→ **ESERCIZI PROPOSTI**
1 – Nel testo sulla comunità LGBTQ+ ungherese, che cosa serve ora per l'adozione genitoriale, al posto del semplice essere una coppia?
2 – Per ciascuna affermazione, indichi se concorda con il testo sulla comunità LGBTQ+ ungherese, rispondendo sì o no e citando le parole decisive del testo: (a) In Ungheria il matrimonio è legalmente considerato un'unione fra uomo e donna. (b) Katalin Cseh è una politica indipendente. (c) L'Unione Europea non ha dato alcuna risposta.

Ci risiamo: dopo maggio, pochi giorni fa avviene l’ennesimo attacco
alla comunità LGBTQ+ ungherese.
Viene proposta una modifica alle leggi riguardanti l’adozione genitoriale: se prima era sufficiente essere una coppia, adesso serve il matrimonio, che in Ungheria è legalmente visto come “unione fra uomo e donna”.
A questo si aggiunge anche l’incidenza di altre restrizioni (che rappresentano, per certi aspetti, un’ulteriore caduta verso l’autoritarianismo) legate ai contagi del Covid.
L’obiettivo finale è chiaro e ci viene pure sottolineato (da parte di altre associazioni a protezioni dei diritti umani come Hàttér Society) e da altre politiche (come Bernadett Szél, indipendente, e Katalin Cseh, partito d’opposizione Momentum); inoltre è presupposta dalle leggi precedenti l’impossibilità di manifestazione di dissenso, e questo mina le possibilità di “contrattaccare”.
L’Unione Europea risponde facendo sapere che la garanzia dei diritti e della dignità del singolo è centrale e insostituibile nelle Costituzioni dei Paesi membri, tirando in causa anche la Polonia, dove il partito Diritto E Giustizia ha incentrato il suo programma sulla lotta alla famosa “ideologia LGBTI” (fallendo pure nello scrivere correttamente il nome).

→ **ELENCO DEI DATI**
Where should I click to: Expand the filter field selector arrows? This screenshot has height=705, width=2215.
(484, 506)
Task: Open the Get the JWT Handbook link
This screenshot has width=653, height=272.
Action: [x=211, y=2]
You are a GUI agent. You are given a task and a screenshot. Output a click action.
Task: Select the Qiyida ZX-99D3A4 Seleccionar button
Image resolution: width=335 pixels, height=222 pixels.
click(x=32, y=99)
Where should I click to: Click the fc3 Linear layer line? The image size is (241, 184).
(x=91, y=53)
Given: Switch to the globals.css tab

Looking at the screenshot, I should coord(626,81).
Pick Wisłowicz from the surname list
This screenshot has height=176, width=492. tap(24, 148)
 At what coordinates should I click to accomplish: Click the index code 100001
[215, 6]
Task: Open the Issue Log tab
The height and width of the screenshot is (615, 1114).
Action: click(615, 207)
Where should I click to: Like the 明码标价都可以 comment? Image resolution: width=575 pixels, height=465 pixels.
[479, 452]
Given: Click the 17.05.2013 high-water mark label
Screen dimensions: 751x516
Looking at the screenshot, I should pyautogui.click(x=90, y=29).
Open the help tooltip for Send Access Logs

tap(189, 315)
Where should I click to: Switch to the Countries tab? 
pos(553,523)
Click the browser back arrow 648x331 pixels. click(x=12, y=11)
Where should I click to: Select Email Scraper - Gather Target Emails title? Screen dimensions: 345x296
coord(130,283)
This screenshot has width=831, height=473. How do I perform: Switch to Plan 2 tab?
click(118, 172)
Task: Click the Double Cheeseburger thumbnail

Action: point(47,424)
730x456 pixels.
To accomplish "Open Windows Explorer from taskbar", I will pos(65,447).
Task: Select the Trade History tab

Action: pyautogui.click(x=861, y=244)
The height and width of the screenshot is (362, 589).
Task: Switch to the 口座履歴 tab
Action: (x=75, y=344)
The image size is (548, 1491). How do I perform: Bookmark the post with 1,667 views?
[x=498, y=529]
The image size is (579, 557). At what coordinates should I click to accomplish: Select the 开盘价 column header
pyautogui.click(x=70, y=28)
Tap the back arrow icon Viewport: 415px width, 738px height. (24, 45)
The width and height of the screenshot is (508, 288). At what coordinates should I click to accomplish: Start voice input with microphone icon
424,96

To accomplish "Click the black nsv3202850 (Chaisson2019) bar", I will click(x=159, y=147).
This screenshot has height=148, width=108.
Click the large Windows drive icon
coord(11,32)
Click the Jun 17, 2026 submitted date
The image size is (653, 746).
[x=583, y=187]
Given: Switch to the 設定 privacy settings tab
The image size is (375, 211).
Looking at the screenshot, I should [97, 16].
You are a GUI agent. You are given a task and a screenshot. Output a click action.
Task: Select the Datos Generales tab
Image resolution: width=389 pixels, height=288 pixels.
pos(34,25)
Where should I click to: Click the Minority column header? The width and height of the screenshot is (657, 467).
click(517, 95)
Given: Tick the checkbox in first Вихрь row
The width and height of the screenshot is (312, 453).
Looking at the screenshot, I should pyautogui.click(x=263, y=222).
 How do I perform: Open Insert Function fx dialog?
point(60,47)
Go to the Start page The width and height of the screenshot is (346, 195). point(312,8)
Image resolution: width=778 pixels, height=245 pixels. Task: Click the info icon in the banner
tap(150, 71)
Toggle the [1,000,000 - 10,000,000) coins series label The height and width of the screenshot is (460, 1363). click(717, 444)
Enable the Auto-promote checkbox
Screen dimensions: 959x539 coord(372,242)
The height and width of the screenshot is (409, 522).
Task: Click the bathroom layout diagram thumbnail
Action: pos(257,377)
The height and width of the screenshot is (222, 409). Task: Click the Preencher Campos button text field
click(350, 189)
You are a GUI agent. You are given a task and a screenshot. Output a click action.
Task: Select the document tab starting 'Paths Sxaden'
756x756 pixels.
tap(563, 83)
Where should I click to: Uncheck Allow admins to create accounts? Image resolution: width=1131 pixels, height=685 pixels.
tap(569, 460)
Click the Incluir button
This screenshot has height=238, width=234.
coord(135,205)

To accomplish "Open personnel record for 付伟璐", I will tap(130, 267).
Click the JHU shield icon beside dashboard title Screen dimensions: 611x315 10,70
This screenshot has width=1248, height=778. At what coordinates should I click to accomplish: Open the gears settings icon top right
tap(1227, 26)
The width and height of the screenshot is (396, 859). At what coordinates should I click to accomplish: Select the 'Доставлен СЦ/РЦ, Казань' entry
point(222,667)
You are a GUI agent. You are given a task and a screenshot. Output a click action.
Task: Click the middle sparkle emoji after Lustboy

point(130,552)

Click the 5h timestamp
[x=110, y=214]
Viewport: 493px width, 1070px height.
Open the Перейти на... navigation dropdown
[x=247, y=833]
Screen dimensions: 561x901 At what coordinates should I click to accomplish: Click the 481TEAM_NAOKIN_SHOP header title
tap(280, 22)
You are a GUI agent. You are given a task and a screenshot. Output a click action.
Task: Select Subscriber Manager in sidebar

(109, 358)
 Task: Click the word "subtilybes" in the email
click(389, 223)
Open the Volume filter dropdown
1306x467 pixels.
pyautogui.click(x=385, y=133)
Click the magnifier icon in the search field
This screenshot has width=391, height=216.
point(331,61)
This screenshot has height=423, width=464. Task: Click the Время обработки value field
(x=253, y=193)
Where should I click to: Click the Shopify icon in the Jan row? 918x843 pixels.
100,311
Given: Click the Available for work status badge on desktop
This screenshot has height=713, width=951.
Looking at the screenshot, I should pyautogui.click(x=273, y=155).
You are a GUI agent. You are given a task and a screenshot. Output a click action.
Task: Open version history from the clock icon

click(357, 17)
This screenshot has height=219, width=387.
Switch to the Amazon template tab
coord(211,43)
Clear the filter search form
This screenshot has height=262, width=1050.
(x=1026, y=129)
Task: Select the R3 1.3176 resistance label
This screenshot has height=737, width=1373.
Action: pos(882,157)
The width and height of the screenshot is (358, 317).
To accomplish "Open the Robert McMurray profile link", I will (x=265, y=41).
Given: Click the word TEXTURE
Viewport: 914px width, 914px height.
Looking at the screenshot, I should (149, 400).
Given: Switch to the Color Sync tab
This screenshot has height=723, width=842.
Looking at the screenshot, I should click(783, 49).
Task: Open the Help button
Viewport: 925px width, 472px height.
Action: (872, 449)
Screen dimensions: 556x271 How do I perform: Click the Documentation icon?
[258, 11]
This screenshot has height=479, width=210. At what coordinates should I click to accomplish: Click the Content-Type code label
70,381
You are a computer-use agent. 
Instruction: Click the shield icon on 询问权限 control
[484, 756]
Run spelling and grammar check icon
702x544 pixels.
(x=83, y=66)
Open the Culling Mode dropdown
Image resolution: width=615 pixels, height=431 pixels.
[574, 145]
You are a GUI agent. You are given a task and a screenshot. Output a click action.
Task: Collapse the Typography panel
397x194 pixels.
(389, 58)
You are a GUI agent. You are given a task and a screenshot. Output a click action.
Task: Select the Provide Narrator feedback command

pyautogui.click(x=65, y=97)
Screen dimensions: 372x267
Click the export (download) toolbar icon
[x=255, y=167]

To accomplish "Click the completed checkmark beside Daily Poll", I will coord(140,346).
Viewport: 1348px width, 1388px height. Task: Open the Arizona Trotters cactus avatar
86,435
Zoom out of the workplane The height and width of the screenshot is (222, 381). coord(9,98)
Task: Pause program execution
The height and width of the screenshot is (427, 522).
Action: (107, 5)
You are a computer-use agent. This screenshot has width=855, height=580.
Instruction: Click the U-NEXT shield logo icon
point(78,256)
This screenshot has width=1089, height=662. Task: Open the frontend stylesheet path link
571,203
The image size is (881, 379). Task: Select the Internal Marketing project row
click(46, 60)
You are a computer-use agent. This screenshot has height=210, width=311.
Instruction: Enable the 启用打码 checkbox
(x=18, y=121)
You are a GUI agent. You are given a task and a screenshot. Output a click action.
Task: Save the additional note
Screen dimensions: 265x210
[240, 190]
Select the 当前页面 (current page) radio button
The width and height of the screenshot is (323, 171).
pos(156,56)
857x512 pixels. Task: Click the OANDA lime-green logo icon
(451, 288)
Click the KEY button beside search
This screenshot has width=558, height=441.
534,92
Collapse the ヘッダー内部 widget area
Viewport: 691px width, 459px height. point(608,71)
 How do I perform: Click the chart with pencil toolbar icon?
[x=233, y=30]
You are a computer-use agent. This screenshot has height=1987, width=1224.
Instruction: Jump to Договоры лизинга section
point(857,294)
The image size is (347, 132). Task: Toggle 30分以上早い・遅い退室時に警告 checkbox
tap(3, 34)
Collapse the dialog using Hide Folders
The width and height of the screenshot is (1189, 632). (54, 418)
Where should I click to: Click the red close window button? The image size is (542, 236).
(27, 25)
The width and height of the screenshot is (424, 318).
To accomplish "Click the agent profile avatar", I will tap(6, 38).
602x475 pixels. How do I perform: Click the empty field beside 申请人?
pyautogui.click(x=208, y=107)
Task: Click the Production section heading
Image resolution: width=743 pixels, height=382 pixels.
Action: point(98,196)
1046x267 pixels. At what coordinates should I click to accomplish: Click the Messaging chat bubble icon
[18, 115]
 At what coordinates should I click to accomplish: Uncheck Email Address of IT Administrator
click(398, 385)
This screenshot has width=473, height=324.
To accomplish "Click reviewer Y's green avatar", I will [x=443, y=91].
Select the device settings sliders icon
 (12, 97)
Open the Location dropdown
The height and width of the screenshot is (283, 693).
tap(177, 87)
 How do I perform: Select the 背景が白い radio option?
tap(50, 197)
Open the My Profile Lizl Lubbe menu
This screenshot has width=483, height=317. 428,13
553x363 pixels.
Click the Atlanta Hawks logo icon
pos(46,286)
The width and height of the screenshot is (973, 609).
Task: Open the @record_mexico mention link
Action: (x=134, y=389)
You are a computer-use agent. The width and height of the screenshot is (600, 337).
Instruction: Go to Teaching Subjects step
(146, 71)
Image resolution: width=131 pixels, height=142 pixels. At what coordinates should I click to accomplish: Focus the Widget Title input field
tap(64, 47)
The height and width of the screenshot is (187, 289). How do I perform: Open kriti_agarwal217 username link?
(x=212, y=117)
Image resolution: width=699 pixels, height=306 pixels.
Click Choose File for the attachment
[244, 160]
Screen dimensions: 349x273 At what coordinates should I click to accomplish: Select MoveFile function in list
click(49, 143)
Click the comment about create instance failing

→ **RISPOSTE AGLI ESERCIZI**
1 – Serve il matrimonio, che in Ungheria è legalmente visto come unione fra uomo e donna.

2 –
(a) Sì: "il matrimonio, che in Ungheria è legalmente visto come “unione fra uomo e donna”".
(b) No: "Katalin Cseh, partito d’opposizione Momentum".
(c) No: "L’Unione Europea risponde facendo sapere che la garanzia dei diritti e della dignità del singolo è centrale e insostituibile nelle Costituzioni dei Paesi membri".